Norway's new government has presented the changes it wishes to make to the proposed state budget for 2022, which includes several alterations that affect taxes, electricity prices, childcare, healthcare and more. 

Public transport routes in Norway could be cut back as the government will be ending a compensation scheme at the end of the year. Pictured is a tram in Oslo.
Public transport routes in Norway could be cut back as the government will be ending a compensation scheme at the end of the year. Pictured is a tram in Oslo. Read about that and other key changes to the budget. Photo by Steven Larsy on Unsplash.

Norway’s government, led by prime minister Jonas Gahr Støre, has unveiled the chops, changes, modifications and adjustments it wishes to make to the state budget for 2022. 

Finance minister Trygve Slagsvold Vedum presented the changes on Monday afternoon after the initial budget was presented by the ousted Solberg government on its way out of parliament last month. 

“The government has had three weeks to prepare a new draft state budget.
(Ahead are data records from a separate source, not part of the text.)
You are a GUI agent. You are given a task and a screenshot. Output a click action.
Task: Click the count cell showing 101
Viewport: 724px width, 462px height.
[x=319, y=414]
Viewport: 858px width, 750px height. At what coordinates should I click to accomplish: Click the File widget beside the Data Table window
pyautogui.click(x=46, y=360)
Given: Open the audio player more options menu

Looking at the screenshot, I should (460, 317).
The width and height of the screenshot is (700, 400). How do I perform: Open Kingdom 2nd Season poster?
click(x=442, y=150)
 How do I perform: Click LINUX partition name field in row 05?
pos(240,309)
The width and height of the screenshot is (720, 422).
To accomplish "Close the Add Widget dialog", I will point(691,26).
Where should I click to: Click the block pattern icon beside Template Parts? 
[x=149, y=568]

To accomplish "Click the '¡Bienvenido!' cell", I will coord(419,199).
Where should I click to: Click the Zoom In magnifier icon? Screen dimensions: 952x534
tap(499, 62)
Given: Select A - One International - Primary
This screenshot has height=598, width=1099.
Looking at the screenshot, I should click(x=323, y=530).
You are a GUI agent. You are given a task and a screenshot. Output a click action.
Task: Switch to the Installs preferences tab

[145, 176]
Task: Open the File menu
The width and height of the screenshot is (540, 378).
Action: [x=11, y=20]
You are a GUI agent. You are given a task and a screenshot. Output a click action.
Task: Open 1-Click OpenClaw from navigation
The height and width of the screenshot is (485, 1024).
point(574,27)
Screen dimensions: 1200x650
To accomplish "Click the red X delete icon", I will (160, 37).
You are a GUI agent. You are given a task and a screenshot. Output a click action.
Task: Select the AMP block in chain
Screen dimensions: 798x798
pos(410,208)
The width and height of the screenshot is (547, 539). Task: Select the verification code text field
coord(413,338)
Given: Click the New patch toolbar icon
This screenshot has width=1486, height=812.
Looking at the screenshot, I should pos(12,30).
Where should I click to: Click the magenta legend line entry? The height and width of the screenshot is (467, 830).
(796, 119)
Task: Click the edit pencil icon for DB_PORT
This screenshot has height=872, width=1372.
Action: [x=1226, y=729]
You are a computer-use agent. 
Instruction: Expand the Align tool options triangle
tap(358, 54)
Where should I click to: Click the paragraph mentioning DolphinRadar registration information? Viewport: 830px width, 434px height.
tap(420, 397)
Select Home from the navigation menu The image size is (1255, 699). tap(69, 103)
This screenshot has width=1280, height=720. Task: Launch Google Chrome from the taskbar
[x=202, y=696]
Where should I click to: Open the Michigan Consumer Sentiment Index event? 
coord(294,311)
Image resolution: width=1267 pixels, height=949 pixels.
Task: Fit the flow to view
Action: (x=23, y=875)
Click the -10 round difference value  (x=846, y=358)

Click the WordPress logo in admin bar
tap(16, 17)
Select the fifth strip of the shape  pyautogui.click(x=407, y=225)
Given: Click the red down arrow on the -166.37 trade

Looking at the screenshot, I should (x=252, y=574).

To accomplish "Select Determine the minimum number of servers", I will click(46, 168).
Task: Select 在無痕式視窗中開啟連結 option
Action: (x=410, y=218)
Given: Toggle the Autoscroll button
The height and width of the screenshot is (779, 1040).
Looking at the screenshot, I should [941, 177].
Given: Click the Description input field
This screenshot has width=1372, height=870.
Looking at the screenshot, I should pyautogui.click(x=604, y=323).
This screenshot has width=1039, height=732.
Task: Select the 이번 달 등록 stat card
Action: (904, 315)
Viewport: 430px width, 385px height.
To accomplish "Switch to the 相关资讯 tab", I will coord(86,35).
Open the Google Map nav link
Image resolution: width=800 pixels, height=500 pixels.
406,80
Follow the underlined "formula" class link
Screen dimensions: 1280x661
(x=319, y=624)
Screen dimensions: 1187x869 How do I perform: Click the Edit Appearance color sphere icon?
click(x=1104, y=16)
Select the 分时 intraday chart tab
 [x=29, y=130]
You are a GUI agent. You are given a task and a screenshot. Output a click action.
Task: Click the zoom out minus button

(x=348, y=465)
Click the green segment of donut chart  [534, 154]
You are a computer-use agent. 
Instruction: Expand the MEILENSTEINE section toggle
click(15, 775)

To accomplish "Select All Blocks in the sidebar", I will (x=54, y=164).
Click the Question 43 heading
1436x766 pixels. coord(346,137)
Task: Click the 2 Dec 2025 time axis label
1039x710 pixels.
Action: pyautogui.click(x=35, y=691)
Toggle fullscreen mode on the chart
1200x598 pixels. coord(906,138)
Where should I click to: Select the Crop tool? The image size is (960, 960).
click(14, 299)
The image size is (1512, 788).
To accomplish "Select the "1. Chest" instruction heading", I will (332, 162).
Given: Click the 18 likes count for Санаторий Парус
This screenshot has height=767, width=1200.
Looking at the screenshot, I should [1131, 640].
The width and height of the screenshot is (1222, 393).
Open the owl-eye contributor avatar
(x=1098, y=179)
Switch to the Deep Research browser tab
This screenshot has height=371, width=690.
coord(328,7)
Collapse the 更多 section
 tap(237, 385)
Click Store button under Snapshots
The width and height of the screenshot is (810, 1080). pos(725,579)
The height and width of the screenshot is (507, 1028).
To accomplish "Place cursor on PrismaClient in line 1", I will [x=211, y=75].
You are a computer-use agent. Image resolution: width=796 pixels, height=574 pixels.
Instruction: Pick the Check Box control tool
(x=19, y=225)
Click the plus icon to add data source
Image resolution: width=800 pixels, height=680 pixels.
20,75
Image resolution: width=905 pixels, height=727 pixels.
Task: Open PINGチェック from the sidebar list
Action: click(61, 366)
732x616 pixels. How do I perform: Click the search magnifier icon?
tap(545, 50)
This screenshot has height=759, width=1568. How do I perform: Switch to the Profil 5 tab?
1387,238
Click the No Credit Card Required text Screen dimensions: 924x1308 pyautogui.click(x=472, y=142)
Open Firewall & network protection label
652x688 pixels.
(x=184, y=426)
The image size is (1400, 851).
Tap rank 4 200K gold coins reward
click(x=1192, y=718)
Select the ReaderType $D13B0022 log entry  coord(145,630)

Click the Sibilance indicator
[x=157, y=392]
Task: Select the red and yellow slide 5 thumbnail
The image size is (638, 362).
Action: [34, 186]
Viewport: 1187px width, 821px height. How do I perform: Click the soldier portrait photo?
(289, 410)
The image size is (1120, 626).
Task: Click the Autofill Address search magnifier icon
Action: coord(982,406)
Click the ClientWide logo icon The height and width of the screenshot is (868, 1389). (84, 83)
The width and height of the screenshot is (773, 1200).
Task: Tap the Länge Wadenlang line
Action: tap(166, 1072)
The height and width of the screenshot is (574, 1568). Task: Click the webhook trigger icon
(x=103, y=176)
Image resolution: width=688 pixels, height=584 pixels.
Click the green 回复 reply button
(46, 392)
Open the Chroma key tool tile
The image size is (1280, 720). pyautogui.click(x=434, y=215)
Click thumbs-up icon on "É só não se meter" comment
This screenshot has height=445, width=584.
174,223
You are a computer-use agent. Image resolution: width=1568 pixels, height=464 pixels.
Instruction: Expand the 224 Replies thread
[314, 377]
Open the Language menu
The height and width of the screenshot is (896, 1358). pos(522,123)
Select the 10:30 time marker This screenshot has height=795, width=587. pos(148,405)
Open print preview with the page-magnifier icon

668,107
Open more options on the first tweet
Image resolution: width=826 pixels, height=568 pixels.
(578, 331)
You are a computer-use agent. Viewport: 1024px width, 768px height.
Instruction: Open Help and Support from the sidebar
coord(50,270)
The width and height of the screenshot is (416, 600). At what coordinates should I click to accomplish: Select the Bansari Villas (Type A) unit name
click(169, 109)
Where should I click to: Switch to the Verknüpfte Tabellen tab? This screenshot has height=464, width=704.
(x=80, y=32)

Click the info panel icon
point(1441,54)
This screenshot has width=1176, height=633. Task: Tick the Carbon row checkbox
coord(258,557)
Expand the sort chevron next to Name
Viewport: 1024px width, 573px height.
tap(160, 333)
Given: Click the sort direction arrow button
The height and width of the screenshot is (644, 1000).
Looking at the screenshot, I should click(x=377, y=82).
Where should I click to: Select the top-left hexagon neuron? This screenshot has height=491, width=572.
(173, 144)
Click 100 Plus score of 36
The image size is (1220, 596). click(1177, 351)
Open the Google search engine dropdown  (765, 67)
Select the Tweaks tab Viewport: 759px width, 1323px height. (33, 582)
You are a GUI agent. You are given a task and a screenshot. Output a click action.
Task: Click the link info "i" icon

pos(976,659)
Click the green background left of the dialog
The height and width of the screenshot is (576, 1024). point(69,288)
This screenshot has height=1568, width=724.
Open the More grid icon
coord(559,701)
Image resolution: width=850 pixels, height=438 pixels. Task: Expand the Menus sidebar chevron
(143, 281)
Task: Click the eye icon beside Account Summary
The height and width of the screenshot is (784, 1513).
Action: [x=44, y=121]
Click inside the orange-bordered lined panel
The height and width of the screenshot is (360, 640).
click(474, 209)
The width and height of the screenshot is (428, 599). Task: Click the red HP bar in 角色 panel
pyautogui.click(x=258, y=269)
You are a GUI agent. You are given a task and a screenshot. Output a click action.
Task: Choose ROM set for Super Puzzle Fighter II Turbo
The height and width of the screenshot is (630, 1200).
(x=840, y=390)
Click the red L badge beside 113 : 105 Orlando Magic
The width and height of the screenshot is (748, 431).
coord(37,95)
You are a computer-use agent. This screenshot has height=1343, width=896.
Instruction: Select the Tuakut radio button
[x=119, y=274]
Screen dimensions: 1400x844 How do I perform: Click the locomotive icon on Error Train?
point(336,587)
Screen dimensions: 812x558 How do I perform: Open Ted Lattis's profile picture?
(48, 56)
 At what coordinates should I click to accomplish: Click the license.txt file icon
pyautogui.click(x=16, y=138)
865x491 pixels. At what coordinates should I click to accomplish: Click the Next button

I think we have used our time well. With the tax measures we are taking in this budget, people will notice that the country is on a new course. Two out of three will be taxed less,” Vedum said in parliament on Monday. 

The government will have until December to push the budget proposal through parliament, with the Socialist Left Party their preferred budget partners. 

They may face an uphill task to convince their preferred party to help get their budget greenlit as the Socialist Left Party hasn’t greeted the fiscal plan for 2022 warmly. 

“This is too grey and too small for Norway. There are some measures here, but it’s not a new direction for the country,” Kari Elisabeth Kaski, the fiscal policy spokesperson for the Socialist Left Party, told public broadcaster NRK.

Cuts to electricity tax

This winter, energy bills are on course to reach eye-watering heights, with record after record being smashed this autumn. 

Finance minister and Centre Party leader Trygve Slagsvold Vedum has proposed a 48 percent cut to electricity tax to be implemented when prices are at their highest. 

The nearly 50 percent slash will be applied between January and March. Then, for the rest of the year, a permanent cut of 9 percent will be put in place. 

The proposal will cut consumers’ electricity prices by around 10 øre per kilowatt-hour during the months where tax will be almost halved. 

Tor Reier Lillehol, from the analysis firm Volue Inishgt, has said that a private individual could save between 500 to 1,000 kroner a year, while newspaper VG has said the average family would save around 750 kroner per year

READ ALSO: What times of day should you avoid using electricity in Norway?

Cheaper childcare

The maximum price for a daycare place will be reduced for the first time in eight years. Families with one child in a daycare centre will save 2,900 kroner per year, and a family with two kids in daycare will save 4,900 kroner. 

This is because the maximum spot kindergartens can charge for a spot will be reduced from 3,315 kroner a month to 3,050 kroner. 

Lower taxes for most 

Those who earn between 250,000 and 700,000 kroner per year annually will pay between 1,000 to 1,700 kroner per year less in tax. 

In addition, those aged between 17 and 29 who earn less than 535,000 kroner will receive a tax credit of up to 5,170 kroner.

Residents of Norway pay an income tax of 22 percent, in addition to a bracketed tax that is calculated based on your income.

Tax deductibles for being a union member will also double over two years from 3,850 kroner to 7,700 kroner. 

The government has scrapped the plans for an employment tax deduction for young people.

Higher threshold for exempt card 

The government will increase the threshold required to receive completely free healthcare by 461 kroner. 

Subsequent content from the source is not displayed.